Like many rock ’n’ roll fans, Ted Horowitz began exploring the roots of rock by delving back into the blues. Eventually it became more than an avocation for the guitarist, who has forged a three-decade career as one of the most exciting blues-rockers in America under his stage name: Popa Chubby.

Like many rock ’n’ roll fans, Ted Horowitz began exploring the roots of rock by delving back into the blues. Eventually it became more than an avocation for the guitarist, who has forged a three-decade career as one of the most exciting blues-rockers in America under his stage name: Popa Chubby.


Now, with his 20th album, “The Fight Is On,” released in March on Blind Pig Records, Chubby has stepped firmly back into the rock sphere.


Chubby became known as one of the most creative blues musicians, but never let up on rock, either. In 2006 he released a double-CD of all Hendrix covers, “Electric Chubbyland.” The 2007 “Deliveries After Dark” album was another riveting blast.
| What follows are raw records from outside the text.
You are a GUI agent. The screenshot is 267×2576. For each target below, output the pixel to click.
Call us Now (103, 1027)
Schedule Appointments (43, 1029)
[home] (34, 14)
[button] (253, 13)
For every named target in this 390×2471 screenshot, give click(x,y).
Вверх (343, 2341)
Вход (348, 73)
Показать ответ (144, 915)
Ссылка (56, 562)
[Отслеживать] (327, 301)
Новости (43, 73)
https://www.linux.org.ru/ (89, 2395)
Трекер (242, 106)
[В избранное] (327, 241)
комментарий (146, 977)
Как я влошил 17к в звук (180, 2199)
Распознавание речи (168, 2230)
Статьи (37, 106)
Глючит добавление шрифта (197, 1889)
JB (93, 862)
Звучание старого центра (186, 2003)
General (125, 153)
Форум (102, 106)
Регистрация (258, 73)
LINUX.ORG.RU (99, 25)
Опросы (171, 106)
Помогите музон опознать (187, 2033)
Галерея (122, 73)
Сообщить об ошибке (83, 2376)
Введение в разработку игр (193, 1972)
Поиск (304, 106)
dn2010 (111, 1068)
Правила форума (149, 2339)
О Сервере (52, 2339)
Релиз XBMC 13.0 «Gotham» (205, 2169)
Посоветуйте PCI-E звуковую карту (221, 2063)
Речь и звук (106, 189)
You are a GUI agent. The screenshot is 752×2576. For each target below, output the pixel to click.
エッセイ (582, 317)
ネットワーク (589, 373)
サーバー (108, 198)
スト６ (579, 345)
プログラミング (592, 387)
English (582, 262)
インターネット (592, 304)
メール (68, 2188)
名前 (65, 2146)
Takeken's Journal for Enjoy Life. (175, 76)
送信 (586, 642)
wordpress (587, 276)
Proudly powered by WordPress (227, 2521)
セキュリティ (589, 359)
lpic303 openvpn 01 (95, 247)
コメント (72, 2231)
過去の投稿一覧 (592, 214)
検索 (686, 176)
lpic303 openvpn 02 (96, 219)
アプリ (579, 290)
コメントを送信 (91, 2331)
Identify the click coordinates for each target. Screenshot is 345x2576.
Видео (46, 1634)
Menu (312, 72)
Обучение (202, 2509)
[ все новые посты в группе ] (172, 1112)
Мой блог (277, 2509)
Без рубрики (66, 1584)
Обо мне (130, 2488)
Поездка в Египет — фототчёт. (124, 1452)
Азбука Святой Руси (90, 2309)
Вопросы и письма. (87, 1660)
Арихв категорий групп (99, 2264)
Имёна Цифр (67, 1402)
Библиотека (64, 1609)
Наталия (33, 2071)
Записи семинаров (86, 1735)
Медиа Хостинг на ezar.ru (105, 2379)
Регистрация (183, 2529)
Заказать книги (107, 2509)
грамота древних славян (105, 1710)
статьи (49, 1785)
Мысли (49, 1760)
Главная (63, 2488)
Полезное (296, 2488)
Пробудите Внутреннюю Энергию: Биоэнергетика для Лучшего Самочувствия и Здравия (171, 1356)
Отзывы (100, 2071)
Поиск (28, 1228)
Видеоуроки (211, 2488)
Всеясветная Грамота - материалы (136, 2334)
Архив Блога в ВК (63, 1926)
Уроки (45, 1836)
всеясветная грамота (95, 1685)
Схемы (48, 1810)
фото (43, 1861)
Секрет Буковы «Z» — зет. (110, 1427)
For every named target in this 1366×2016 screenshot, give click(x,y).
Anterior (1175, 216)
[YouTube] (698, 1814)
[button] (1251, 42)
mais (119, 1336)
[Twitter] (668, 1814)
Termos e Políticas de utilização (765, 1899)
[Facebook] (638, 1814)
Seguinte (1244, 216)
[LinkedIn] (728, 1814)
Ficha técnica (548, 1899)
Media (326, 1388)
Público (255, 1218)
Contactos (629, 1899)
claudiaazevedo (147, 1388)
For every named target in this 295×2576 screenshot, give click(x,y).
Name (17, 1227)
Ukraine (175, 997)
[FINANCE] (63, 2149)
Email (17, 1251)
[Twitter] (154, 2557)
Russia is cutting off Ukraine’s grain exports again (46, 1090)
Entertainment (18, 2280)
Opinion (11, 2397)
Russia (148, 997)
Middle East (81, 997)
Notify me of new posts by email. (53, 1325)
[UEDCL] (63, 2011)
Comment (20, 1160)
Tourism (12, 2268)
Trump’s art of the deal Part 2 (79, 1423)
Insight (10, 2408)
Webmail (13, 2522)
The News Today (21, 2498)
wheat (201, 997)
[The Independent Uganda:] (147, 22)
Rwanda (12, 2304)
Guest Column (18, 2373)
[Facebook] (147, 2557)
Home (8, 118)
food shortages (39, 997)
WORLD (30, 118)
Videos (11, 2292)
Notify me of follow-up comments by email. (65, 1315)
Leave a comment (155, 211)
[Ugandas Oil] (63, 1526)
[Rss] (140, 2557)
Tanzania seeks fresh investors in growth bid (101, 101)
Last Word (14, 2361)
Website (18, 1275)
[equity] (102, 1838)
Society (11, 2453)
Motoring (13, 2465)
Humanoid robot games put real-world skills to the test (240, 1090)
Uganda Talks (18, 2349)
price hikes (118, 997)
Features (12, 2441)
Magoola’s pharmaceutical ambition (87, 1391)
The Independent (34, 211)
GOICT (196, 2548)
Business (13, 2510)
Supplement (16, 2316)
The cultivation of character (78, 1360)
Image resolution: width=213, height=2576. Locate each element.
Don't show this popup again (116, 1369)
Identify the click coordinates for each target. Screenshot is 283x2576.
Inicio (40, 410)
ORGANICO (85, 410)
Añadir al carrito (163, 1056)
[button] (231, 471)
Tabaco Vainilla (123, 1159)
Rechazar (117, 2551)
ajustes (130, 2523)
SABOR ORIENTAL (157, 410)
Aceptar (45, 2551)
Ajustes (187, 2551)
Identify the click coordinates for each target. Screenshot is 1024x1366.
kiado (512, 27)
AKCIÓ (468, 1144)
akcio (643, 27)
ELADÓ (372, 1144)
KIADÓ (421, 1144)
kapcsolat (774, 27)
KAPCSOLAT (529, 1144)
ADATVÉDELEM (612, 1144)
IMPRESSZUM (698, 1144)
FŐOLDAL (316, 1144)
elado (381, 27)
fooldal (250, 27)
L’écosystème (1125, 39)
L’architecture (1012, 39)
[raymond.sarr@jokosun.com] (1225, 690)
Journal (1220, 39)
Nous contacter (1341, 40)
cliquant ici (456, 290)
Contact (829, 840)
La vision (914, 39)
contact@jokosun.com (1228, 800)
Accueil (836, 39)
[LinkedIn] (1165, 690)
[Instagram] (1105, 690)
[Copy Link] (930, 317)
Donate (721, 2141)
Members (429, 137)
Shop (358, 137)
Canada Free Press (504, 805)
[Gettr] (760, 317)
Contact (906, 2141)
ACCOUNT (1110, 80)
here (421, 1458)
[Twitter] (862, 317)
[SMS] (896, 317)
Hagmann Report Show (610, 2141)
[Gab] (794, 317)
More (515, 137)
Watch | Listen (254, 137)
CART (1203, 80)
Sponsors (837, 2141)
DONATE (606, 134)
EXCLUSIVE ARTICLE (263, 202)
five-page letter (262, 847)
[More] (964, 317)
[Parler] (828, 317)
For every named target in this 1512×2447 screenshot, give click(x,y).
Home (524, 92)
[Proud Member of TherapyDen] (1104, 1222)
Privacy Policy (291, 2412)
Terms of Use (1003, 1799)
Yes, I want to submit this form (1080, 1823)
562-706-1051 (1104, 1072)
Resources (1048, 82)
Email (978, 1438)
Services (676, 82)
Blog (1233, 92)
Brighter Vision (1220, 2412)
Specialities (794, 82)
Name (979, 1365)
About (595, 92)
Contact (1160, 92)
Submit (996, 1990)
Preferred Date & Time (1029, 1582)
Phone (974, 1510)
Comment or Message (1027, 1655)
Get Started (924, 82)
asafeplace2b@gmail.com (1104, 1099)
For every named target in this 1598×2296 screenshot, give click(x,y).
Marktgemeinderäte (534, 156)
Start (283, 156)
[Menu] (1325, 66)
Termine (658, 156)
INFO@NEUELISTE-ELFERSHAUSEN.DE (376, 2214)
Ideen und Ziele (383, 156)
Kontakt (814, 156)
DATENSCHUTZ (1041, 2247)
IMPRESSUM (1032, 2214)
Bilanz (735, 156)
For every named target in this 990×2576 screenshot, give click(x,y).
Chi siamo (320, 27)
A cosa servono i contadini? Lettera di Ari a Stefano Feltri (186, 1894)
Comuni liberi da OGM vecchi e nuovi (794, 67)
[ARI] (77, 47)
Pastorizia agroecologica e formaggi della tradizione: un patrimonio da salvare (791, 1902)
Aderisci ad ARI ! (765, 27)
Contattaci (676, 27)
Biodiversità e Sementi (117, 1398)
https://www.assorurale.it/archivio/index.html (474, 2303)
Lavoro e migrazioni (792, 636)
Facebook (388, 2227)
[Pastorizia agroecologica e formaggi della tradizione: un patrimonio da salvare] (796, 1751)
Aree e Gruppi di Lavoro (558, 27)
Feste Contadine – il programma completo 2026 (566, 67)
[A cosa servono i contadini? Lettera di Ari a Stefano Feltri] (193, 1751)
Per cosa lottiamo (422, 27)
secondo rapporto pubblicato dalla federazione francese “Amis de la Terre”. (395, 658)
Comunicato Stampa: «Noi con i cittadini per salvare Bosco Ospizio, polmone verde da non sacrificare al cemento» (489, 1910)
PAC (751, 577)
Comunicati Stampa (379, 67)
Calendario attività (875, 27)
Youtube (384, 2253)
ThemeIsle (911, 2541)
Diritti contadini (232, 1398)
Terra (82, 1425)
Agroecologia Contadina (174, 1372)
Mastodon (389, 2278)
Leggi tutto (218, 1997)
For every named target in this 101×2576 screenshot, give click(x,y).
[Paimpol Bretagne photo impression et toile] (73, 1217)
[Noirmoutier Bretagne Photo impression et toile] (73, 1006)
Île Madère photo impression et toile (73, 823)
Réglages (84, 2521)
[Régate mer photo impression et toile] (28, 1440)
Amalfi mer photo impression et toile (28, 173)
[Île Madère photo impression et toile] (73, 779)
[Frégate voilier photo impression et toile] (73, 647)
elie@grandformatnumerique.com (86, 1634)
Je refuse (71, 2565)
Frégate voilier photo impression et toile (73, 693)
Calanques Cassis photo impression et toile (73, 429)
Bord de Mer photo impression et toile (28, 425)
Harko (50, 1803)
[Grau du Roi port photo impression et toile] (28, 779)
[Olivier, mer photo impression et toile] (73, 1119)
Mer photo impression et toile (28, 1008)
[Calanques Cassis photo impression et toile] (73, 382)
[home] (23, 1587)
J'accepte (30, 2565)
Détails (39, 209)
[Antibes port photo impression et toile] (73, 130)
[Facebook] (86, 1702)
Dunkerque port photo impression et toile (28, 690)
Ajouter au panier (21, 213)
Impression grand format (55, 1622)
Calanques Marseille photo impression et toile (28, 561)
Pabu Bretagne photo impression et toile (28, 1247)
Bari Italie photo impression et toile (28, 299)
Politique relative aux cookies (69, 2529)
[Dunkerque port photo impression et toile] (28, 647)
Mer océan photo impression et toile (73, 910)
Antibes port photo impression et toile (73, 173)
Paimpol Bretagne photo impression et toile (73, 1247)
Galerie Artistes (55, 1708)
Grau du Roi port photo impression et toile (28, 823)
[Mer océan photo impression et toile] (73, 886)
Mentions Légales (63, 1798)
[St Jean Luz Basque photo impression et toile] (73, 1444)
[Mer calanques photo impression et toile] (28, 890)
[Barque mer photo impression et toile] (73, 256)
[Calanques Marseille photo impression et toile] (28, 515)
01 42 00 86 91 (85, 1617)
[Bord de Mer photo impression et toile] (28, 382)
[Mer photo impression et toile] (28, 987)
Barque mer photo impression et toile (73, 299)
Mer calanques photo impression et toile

“It’s who I am, that’s the music I like best,” said Chubby from his Bronx studio. “I always like to play some Jimi, of course.”


The title cut on Chubby’s new album is a vibrant shot of gritty rock, with lyrics likening love and life to a boxing match. “We Got Some Rockin’ to Do” might be better than anything Van Halen ever put out, and “Rock ’n’ Roll Is My Religion” is the kind of anthem KISS wishes they’d recorded.


Which isn’t to say the album doesn’t stray beyond arena rock. Chubby’s songwriting is renowned. He first gained fame with the funky blues of “Sweet Goddess of Love and Beer” in 1995, became a European star shortly afterward with tunes like “How’d a White Boy Get the Blues?” and penned the New Yorker’s view of 9/11 “Somebody Let the Devil Out” in 2002.


The new album includes the Latin sway of “Switchblade Combs and Candy Cigarettes,” as bewitching a slice of street life as classic Ben E. King. It also includes the Rolling Stones-like “Wicked Wanda,” and the exhilarating instrumental ode to motorcycles, “Steelhorse Serenade.”


“I have a lot of friends who are bikers,” said Chubby about the song. “They inspired me, their whole idea of freedom, being free and living free, that you get on a bike.”


The only cover song on the album is a live performance of Motorhead’s “Ace of Spades” that is so fast-paced and melodic, it leaves your head spinning.


“I’ve been playing that song for a long time,” said Chubby, 50. “Basically, I just like that song, and the philosophy it contains. Besides that, the tune itself is just lots of fun to play.”


Chubby loves the Rolling Stones.


“I think the biggest thing I took away from the Stones and their music was the need to just get out there and play live,” he said. “The key to rock is you’ve got to get out onstage and make it happen live, and I try to do that.”


Live music may be a tough business, and some areas may be better than others, but Chubby’s constant stream of excellent albums, and unforgettable live shows, keep him in demand.


“I’m able to stay busy all the time. I’ve been doing this for some time now, releasing a record every year or so. So hearing that this is my 20th is not a surprise. I just keep going out and trying to do my best, and I think I have a good life. I have no complaints.”